Febrero 16 de 2001 l ENTREVISTA EN LA REVISTA QUIEN DE FEBRERO 2001  
 

El rejoneador más aclamado de la historia PABLO HERMOSO DE MENDOZA recibió a QUIEN en el Rancho de San Miguel de Allende, donde vive desde octubre y hasta marzo para completar su campaña en México.

Entrevista de Pablo Hermoso de Mendoza en la Revista QUIEN, número 10, de febrero de 2001, por Blanca Gómez Morera.

¿Que clase de torero es éste que no reza antes de salir al ruedo, no brinda sus faenas y comprende el reclamo de los ecologistas?. Este tipo se atreve a decir que puede vivir sin el toro, sin embargo, señores, es el mejor torero del mundo. Si no el mejor del mundo, porque como él mismo explica: "se sabe que el mejor atleta del mundo es el que le ha ganado a todos, cosa que no puede ocurrir en el toreo", sí es el torero de a caballo que más triunfos ha conquistado en toda la historia de la tauromaquia. Ha sido pionero en tres de las plazas más importantes: la México (el único rejoneador premiado con rabo y dos orejas el 5 de febrero de 2000), Las Ventas en Madrid (el único caballero que ha abierto la Puerta Grande) y La Maestranza en Sevilla (salió en hombros por la Puerta del Príncipe).

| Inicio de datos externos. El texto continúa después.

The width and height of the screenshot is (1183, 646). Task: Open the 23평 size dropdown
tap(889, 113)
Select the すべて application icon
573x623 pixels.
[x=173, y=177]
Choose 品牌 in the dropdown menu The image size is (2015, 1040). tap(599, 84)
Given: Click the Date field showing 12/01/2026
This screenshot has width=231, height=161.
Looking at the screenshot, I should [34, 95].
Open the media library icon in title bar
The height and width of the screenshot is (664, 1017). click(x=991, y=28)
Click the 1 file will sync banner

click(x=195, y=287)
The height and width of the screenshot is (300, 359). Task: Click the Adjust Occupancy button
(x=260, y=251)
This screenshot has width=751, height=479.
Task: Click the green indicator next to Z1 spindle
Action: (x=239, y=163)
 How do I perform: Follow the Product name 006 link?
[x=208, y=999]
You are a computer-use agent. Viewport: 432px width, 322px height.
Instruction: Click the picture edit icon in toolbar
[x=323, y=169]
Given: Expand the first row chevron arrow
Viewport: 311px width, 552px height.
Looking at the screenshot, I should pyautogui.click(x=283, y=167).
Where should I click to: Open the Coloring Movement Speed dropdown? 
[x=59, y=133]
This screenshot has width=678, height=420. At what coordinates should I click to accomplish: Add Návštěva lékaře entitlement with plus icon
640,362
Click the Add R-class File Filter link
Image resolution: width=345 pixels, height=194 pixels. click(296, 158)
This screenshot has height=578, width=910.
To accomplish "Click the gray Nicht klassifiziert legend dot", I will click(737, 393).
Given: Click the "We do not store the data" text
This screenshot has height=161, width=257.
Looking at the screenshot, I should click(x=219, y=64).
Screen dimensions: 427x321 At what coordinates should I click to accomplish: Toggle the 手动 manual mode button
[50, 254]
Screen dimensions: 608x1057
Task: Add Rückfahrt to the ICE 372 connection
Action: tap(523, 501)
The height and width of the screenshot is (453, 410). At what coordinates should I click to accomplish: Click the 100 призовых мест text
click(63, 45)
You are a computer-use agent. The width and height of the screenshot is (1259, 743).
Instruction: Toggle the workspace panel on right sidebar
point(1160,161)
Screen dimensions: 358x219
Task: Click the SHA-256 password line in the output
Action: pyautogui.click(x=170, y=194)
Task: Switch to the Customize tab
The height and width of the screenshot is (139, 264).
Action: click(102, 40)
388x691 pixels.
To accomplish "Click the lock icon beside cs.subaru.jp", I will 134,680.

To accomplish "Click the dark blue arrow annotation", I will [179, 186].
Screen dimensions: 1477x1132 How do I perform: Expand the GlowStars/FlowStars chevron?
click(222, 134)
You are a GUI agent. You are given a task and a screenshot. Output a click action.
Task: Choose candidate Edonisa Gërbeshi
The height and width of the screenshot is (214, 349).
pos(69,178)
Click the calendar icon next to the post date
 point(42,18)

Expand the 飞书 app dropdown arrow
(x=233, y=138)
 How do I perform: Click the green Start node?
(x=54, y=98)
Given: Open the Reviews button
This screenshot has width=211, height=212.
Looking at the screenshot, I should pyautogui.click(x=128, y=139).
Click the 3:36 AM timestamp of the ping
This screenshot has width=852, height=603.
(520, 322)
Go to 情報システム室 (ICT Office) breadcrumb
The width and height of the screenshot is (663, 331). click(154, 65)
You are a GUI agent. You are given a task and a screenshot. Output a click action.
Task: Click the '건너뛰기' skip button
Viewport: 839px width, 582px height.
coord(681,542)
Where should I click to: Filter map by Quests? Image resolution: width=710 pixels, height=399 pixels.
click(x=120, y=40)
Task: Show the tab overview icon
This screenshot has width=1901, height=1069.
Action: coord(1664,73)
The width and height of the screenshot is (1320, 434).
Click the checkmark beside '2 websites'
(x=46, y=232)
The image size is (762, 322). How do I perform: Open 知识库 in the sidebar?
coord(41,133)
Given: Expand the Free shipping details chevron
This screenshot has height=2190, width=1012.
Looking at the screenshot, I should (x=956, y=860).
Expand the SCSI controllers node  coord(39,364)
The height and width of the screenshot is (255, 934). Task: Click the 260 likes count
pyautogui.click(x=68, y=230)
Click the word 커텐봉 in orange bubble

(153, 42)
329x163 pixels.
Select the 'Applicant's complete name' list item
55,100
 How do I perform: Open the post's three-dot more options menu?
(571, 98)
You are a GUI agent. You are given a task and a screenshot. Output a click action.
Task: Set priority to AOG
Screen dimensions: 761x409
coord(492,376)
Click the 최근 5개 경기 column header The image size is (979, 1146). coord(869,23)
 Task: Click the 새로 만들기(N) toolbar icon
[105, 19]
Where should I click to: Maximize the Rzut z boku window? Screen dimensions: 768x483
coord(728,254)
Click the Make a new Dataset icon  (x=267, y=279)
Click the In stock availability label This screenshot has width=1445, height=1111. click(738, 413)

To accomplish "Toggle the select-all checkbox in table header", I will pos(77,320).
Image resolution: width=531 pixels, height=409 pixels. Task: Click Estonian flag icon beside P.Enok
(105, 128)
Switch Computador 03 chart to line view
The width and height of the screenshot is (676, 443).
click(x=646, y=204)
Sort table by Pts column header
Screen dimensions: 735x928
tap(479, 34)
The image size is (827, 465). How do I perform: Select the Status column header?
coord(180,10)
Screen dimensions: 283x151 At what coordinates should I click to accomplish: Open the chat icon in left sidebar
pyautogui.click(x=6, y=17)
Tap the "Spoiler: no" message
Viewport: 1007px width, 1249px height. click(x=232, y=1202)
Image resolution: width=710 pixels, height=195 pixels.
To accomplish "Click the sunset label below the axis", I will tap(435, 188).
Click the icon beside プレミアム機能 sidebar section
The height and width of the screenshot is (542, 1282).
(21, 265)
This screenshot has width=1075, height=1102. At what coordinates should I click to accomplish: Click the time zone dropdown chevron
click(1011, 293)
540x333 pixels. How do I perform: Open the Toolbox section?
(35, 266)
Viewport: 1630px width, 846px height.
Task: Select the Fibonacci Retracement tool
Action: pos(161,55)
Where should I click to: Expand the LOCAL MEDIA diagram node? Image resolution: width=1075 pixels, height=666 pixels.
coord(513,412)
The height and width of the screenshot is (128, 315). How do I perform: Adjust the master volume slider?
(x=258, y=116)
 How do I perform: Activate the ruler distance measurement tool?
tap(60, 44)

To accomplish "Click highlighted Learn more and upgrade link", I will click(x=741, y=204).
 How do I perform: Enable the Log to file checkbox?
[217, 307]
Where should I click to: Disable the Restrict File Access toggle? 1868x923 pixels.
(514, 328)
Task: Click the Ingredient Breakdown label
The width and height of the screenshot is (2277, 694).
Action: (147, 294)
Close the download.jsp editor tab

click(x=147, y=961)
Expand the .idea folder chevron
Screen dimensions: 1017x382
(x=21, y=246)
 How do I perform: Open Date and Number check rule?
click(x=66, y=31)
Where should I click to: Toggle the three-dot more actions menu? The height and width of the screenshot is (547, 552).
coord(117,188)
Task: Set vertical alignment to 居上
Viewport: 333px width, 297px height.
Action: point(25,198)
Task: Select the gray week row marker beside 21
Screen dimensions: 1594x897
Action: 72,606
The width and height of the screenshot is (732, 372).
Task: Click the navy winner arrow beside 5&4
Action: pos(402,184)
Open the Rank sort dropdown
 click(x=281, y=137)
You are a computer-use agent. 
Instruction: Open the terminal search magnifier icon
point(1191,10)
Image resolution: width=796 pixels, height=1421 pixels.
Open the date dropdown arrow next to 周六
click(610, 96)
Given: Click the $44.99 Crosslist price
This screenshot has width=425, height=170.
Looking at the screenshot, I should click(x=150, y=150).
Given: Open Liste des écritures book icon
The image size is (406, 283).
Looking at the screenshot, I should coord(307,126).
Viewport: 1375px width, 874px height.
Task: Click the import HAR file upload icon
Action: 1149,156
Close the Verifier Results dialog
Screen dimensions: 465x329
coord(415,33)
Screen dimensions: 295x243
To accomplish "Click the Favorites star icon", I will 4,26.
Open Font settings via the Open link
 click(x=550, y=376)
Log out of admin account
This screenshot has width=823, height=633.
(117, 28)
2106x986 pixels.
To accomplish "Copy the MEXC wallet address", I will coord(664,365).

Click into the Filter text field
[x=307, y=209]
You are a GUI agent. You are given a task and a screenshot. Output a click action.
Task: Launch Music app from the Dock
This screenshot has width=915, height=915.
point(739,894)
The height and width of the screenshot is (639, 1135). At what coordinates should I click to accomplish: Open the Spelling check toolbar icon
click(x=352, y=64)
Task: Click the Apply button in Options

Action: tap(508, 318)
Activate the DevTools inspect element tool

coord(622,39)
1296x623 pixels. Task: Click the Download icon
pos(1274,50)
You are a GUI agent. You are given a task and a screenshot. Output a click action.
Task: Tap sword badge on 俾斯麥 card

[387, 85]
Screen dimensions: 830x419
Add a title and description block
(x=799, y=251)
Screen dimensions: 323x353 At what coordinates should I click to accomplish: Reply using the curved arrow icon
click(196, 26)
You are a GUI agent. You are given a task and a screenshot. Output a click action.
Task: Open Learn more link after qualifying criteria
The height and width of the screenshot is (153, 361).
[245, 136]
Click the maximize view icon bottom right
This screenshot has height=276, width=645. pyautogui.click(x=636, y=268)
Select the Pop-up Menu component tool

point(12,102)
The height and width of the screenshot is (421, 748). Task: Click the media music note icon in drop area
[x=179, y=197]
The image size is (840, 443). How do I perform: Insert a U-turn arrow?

Definitivamente Pablo Hermoso de Mendoza no es un torero común, de entrada, porque no torea con muleta y capote como casi todas las figuras de hoy día. Su arte es el rejoneo, la modalidad taurina más antigua que existe, incluso anterior al toreo de a pie. Este español no recuerda cuándo comenzó a montar; lo que sí sabe con certeza es que esa actividad es como su droga. "Puedo estar un mes sin torear y vivo feliz, pero me voy cinco días de vacaciones y ya empiezo a necesitar montar. Siendo sólo jinete podría encontrarle sentido a mi vida. No podría vivir sin el caballo y sin el toro sí".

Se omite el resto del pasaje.